:: WORK INSTRUCTIONS ::
Pick the lines holding the string "message" out of the records and copy them.

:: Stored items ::
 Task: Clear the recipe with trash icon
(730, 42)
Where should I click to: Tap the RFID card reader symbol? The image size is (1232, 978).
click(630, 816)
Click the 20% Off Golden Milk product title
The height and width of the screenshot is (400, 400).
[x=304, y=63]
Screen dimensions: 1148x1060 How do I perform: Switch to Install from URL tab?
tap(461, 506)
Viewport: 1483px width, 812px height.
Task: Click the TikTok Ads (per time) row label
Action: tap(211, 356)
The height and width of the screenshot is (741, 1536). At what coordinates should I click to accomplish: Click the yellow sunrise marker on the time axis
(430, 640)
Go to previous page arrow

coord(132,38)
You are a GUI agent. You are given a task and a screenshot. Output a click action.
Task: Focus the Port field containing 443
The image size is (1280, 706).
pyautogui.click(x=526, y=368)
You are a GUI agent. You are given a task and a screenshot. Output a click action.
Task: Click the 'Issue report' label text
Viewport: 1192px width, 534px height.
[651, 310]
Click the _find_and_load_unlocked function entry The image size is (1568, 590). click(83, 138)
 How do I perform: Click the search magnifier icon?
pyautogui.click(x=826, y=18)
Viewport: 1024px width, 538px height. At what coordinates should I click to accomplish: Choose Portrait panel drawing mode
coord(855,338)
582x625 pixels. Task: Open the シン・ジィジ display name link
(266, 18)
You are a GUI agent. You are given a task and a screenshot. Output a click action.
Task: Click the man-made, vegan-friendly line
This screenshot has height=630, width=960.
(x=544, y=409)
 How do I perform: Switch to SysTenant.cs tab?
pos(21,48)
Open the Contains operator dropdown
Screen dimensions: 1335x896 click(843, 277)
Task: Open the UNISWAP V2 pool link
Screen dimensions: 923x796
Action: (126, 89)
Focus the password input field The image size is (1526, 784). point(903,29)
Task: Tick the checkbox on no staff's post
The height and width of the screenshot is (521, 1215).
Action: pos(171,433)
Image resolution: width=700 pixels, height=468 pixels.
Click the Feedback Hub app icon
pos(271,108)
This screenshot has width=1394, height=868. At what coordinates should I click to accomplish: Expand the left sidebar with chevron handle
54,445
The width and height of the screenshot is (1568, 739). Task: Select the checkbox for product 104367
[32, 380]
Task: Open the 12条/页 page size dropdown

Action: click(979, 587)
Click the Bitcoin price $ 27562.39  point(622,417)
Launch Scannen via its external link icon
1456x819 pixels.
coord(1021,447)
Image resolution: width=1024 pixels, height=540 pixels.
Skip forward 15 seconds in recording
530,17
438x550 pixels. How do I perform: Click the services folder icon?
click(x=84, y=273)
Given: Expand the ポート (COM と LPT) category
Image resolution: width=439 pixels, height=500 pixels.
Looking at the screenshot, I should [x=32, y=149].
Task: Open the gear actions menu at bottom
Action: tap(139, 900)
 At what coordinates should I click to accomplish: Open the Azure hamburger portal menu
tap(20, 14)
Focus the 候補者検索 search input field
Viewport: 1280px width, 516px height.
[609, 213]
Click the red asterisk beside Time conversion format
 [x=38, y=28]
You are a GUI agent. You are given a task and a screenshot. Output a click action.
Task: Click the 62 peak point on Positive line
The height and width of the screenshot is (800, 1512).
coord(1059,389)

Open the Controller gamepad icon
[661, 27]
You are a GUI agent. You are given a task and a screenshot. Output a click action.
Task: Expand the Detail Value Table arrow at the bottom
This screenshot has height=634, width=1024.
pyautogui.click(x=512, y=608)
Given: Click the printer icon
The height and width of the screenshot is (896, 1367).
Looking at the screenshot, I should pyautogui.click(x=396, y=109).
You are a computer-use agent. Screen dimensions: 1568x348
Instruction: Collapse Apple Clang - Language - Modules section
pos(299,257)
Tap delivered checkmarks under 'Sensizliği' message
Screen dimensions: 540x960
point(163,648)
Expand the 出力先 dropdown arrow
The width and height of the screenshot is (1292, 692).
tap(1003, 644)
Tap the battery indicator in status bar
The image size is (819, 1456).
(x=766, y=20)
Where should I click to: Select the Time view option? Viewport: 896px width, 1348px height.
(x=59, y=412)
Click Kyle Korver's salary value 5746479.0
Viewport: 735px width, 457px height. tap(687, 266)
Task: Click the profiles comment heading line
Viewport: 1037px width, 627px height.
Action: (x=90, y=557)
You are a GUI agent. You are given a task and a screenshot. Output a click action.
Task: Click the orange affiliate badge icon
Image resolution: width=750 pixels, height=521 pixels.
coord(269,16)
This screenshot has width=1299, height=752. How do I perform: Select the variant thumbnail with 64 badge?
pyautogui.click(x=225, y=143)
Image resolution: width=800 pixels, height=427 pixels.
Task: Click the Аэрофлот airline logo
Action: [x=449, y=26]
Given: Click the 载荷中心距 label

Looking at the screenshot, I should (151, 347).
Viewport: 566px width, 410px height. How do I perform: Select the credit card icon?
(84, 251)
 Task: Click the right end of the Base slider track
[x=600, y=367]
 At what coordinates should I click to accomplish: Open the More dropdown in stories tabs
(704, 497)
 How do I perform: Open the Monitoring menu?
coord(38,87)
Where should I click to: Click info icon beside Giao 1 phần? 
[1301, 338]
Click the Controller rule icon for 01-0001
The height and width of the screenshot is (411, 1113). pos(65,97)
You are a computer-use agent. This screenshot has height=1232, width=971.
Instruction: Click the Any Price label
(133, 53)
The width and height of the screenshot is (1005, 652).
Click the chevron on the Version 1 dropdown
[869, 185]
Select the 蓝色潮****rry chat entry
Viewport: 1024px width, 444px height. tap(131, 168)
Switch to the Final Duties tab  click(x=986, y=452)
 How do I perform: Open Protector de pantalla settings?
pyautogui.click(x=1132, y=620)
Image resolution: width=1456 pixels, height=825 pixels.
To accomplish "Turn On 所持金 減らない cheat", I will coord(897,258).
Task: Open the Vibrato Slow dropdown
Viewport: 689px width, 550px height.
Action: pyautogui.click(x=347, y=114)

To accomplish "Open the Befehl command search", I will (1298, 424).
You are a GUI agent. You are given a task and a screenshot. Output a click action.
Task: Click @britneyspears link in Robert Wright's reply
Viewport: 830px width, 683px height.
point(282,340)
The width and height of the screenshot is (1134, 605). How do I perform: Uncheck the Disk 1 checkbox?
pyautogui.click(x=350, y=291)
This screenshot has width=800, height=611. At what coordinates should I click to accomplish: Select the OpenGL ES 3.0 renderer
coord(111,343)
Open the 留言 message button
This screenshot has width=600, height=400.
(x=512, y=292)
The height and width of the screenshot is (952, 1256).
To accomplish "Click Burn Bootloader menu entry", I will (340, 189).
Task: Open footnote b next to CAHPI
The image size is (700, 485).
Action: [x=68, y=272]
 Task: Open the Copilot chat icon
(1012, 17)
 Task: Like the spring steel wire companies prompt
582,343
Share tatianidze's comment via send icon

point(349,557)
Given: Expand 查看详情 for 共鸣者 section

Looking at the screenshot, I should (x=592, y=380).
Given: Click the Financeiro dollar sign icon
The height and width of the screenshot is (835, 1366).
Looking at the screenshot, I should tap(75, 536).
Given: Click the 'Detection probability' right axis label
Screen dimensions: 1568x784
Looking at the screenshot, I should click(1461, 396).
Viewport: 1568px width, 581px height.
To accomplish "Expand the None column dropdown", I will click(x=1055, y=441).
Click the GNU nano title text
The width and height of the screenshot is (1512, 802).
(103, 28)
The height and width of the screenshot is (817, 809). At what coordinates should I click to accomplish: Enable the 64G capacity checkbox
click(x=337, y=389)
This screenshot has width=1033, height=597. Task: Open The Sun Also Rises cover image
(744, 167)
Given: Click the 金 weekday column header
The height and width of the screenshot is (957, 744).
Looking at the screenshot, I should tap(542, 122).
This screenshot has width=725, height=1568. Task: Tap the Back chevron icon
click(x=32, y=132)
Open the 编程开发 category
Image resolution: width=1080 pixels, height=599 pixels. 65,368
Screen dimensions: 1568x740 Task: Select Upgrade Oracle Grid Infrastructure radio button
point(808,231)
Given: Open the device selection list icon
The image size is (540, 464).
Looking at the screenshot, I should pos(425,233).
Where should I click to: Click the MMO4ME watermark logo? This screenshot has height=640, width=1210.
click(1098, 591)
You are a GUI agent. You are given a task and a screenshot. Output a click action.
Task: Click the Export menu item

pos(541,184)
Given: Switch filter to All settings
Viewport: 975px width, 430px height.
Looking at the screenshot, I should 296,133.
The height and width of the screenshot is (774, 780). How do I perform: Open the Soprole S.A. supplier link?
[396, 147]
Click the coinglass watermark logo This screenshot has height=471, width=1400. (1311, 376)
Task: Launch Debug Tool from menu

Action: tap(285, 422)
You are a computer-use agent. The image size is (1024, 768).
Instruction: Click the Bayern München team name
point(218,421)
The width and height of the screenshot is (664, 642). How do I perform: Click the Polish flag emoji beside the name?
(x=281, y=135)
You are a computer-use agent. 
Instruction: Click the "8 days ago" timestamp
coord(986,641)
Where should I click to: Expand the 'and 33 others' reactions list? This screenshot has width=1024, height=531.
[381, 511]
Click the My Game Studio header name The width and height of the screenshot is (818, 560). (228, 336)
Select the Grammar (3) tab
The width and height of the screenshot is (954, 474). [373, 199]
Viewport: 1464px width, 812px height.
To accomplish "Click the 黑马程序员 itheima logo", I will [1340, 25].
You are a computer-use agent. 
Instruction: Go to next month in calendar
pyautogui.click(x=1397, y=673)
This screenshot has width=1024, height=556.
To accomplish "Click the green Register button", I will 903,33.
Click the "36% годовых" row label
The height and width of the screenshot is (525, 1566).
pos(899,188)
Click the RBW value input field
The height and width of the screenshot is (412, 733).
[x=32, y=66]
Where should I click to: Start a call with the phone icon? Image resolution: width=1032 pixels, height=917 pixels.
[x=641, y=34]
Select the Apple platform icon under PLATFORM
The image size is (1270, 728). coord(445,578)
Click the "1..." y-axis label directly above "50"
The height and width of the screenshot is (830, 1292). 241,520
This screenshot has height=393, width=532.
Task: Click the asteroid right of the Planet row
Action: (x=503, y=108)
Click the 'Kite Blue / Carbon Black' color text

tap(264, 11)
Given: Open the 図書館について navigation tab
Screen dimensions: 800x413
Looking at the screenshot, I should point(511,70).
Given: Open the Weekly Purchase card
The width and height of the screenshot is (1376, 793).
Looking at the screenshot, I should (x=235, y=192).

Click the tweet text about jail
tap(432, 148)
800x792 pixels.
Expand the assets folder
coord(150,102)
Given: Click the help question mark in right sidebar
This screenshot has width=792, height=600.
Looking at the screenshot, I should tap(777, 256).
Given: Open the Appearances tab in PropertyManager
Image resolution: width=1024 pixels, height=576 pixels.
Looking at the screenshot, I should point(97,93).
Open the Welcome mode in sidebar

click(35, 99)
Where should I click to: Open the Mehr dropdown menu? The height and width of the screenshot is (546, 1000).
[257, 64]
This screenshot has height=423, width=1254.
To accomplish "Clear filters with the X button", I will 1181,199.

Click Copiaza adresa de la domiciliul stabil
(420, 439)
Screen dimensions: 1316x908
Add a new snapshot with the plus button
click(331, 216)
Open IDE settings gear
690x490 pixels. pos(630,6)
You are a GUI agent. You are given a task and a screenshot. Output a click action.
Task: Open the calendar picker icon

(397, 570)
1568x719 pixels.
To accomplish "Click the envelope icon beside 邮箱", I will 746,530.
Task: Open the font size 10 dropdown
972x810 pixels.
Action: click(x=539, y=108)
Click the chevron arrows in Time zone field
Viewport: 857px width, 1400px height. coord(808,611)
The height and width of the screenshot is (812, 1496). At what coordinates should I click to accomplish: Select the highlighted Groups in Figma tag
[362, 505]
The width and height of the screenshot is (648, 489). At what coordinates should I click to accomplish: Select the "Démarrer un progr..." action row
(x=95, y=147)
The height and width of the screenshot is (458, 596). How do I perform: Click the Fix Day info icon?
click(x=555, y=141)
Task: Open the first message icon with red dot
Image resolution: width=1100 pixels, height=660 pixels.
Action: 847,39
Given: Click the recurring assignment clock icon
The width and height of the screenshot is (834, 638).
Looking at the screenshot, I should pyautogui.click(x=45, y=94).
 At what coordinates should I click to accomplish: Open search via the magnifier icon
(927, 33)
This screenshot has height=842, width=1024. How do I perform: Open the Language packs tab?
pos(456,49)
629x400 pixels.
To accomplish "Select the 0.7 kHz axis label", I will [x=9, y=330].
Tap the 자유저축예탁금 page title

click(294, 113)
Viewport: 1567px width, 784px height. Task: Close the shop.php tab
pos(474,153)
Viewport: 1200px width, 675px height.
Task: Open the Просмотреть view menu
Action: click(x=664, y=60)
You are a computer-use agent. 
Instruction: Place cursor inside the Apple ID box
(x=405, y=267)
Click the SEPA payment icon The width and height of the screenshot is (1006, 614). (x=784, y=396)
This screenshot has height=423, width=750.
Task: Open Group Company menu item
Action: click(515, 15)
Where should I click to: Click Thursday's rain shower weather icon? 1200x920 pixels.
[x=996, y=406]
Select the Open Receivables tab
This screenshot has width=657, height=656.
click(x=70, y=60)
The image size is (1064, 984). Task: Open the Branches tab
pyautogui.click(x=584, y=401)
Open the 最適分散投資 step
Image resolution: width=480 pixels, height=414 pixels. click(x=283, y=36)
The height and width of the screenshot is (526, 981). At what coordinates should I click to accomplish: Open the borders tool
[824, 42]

:: YOUR SOLUTION ::
Tap delivered checkmarks under 'Sensizliği' message
Open the 留言 message button
Task: Open the first message icon with red dot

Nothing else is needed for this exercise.